» **Task statement**
How many lines of the records below contain the word "Open"? Reply with the number alone.

-- START OF Entries supplied --

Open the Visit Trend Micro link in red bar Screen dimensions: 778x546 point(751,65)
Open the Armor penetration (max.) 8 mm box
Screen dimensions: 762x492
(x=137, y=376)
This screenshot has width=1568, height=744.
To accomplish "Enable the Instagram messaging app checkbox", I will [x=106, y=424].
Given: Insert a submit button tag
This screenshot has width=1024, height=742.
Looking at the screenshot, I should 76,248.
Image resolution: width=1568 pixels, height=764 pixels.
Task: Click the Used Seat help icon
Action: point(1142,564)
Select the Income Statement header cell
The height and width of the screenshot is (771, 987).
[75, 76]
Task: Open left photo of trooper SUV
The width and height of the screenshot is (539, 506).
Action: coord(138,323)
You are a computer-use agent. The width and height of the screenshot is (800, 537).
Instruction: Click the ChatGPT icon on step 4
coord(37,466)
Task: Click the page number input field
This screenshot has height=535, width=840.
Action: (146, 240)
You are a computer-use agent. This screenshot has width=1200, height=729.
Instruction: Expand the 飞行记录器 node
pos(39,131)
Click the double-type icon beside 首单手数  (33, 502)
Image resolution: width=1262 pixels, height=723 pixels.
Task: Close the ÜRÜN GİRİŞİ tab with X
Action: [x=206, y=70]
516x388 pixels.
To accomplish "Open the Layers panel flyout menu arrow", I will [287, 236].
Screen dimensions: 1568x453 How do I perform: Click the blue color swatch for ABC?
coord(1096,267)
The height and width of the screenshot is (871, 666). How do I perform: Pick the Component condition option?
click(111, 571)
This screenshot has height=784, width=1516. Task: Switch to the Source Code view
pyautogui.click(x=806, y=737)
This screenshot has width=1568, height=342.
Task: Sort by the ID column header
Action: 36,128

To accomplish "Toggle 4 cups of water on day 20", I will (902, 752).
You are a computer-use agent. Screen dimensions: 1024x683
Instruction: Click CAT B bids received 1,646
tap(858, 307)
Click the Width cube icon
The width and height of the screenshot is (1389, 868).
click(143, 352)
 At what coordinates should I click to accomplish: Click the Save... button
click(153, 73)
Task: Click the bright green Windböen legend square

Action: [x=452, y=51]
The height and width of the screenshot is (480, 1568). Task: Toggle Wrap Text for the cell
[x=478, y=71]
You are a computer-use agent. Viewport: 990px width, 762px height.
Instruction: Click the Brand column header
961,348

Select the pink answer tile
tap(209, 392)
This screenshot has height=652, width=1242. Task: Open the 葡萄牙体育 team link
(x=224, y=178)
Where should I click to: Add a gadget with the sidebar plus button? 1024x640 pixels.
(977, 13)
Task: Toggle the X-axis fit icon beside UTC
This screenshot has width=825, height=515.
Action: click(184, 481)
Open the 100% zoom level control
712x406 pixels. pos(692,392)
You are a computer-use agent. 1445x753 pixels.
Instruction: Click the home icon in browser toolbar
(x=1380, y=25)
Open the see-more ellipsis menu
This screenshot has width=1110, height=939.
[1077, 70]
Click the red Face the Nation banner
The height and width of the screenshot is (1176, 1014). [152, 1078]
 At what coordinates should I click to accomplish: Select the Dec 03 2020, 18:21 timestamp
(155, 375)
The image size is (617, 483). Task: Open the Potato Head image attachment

-- END OF Entries supplied --

» **Exercise solution**
8